Does Your New House Need A New Roof?
If you've just purchased a home, you probably don't want to think about a costly roof replacement just yet. Unfortunately, it's easy to miss problems with an existing roof before purchase, especially if you waived your pre-purchase inspection or didn't hire an experienced roofing contractor to inspect the shingles.
While roofing replacements can be costly, they're an inevitable fact of life for every home. As any roof ages, the shingles will begin to perform poorly, increasing the likelihood of water intrusion or storm damage. If you don't know much about the roof in your new home, here are three tips for evaluating its age and condition to determine if you might need a replacement.
1. Check the Attic
If you can access your home's attic, you'll have an easy way to look for signs of serious trouble. Make sure to bring a bright flashlight since you'll need to perform a detailed inspection, and there's unlikely to be much other light available. Once in the attic, take care that you only step on ceiling joists and avoid disturbing any insulation or placing your foot anywhere unsupported.

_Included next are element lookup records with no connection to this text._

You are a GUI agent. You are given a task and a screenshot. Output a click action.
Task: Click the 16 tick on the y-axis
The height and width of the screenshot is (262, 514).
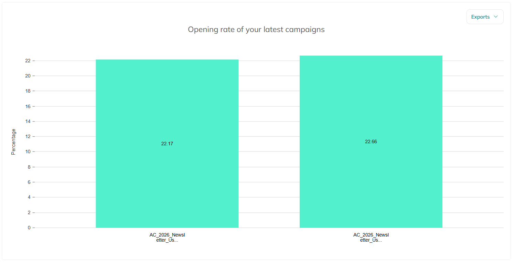(x=28, y=106)
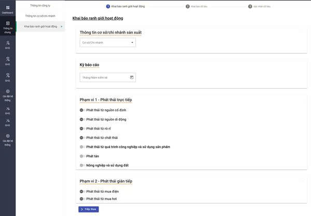Viewport: 311px width, 216px height.
Task: Enable the Phát tán switch
Action: click(x=82, y=156)
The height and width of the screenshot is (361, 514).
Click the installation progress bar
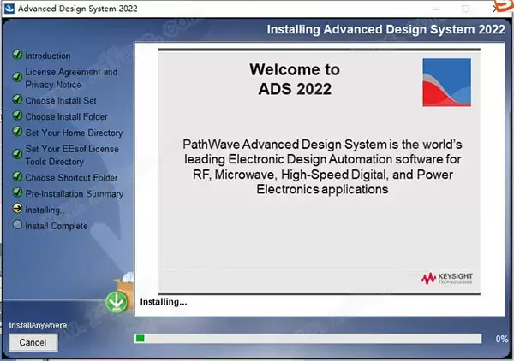point(308,339)
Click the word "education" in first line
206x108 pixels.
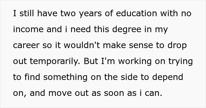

Inside the attic, look for signs of moisture on the underside of the decking or along the rafters. Pay close attention to any musty odors or high humidity levels. Attics should be well-vented so that excessive moisture may indicate a leak or a ventilation problem. Any water intruding into the attic may be a sign of a roof that's old enough to require replacement.
2. Look for Granule Loss
Checking for granule loss can be a bit more complicated, but it's often a good way to gauge the age and condition of your roof. The granules on asphalt shingles add color and texture, but they also help protect the underlying shingle material. As the granules wear away, the shingle will become brittle, making it more prone to breakage and leaks. Shingles in this condition will typically fail relatively quickly.
To check for granule loss, you'll need to be able to see the top of the roof. If you're not comfortable getting on your roof yourself, a roofing contractor can perform this inspection for you. Widespread shingle loss across much of your roof indicates extensive damage or a roof relatively close to its expiration date. Either way, a replacement may be necessary soon.

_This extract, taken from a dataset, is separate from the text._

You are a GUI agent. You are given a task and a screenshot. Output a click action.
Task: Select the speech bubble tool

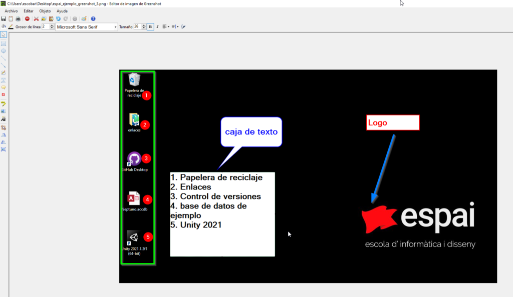click(x=4, y=87)
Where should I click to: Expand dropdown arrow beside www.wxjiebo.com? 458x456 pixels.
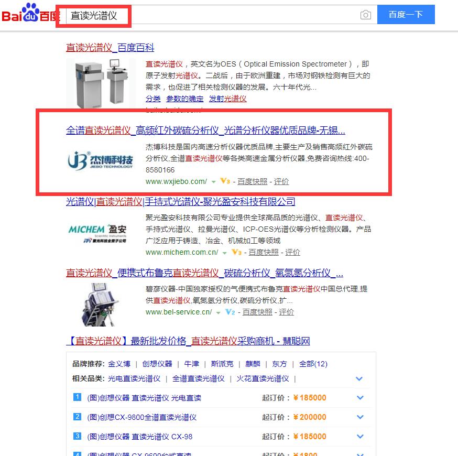click(x=213, y=182)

3. Pay Attention to Small Leak Points
Consider getting a professional to inspect your new home's roof because many potential leak points are relatively small and hard to notice. Exposed nails, damaged flashing, cracked shingles and other seemingly tiny imperfections can lead to major leaks. While you can fix individual problems, widespread issues often mean that your roof is nearing the end of its life span.
Even a detailed inspection won't find all these issues, and repairing them will eventually feel like playing whack-a-mole. In the meantime, your home will be at severe risk of water damage from one leak after another. If an inspection uncovers numerous areas where leaks may develop, it's probably time to consider replacing the entire roof.